● 担当課題 1
前世人格についての文章のうち、「前世人格からの現世の者に対する肉体的影響力がありうることの実証です。」から「言」にまで及んでいるのです。」に至るまでをすべて、一字も変えずに複写してください。
● 担当課題 2
前世人格についての文章によると、タエはどのようにして亡くなったのですか？

● 提示された文章
* * * * * * *
里沙さんは、カルパナさんとラタラジューのネパール語会話の媒介役として、つまり霊媒的役割としてラタラジューに身体を貸している、とそういうことにほかなりません。


さらに補足すれば、前世人格のタエとラタラジューの再顕現化実験の際、泥流を飲んで溺死したタエの場面では里沙さんに激しい咳き込みの発作現象が再現したこと、ラタラジューが毒殺された苦しみの場面では胃部の外部観察できる明らかな痙攣発作現象が再現したことを複数のセッション見学者が確認しています。

こうした催眠中の発作的、反射的肉体現象を、意図的に演技できるはずがありません。
前世人格からの現世の者に対する肉体的影響力がありうることの実証です。

これまで述べてきたように、前世人格からの現世の者に対する肉体的影響力がありうるという現象を、前ブログ「その117」で紹介した「量子脳理論」、「形態形成場仮説」、「thought bundle説」など、生まれ変わり否定論の諸説で説明はできません。

生まれ変わりの科学的探究の視野は、「前世記憶」の真偽だけにとどまらず「前世人格からの現世の者に対する肉体的影響力」や、記憶(情報)では説明できない技能である「応答型真性異言」にまで及んでいるのです。
* * * * * * *
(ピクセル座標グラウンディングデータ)
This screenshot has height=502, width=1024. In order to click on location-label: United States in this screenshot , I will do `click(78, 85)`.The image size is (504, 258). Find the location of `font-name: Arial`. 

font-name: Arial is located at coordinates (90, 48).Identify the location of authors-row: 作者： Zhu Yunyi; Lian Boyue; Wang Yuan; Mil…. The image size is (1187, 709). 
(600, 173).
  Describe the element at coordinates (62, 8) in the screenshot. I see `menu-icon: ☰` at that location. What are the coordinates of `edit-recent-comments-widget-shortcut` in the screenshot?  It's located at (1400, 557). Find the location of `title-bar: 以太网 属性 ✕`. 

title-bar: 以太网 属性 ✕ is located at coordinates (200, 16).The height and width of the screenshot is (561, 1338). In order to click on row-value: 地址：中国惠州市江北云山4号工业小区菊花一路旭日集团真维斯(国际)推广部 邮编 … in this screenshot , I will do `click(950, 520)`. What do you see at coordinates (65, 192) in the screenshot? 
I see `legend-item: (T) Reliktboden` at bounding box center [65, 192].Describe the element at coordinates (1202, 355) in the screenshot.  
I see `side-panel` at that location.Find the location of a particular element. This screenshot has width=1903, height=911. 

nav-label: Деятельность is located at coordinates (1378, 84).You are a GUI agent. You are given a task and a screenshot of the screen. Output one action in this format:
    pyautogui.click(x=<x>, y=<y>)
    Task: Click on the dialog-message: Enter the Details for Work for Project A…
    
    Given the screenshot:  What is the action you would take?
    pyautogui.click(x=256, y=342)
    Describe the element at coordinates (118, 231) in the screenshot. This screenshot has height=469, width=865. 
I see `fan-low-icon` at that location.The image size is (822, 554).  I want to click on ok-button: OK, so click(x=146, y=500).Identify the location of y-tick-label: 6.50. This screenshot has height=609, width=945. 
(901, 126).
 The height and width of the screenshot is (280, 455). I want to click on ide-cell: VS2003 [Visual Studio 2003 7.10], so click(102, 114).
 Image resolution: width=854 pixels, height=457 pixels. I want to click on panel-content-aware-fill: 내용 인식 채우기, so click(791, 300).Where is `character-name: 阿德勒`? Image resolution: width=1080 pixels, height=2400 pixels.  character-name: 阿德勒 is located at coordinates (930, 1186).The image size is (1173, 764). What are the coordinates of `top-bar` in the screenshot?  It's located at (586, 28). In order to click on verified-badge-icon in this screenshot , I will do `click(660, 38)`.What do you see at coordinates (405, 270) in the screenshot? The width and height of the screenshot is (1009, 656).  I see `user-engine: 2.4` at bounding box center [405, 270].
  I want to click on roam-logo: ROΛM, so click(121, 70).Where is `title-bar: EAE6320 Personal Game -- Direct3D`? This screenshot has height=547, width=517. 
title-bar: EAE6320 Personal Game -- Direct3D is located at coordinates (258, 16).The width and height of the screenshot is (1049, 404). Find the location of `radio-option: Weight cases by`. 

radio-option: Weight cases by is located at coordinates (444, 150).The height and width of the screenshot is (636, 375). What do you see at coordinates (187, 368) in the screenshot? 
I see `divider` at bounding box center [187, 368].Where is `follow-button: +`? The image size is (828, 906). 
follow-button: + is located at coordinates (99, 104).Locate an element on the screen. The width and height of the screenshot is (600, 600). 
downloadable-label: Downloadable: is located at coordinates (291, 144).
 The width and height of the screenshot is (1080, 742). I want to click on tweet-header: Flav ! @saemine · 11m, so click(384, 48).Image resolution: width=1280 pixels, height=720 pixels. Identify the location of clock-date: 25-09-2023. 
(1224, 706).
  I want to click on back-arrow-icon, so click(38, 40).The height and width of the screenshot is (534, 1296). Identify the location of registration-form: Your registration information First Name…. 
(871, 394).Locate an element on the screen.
* * * * * * *
● あなたの解答 1
前世人格からの現世の者に対する肉体的影響力がありうることの実証です。

これまで述べてきたように、前世人格からの現世の者に対する肉体的影響力がありうるという現象を、前ブログ「その117」で紹介した「量子脳理論」、「形態形成場仮説」、「thought bundle説」など、生まれ変わり否定論の諸説で説明はできません。

生まれ変わりの科学的探究の視野は、「前世記憶」の真偽だけにとどまらず「前世人格からの現世の者に対する肉体的影響力」や、記憶(情報)では説明できない技能である「応答型真性異言」にまで及んでいるのです。

● あなたの解答 2
泥流を飲んで溺死しました。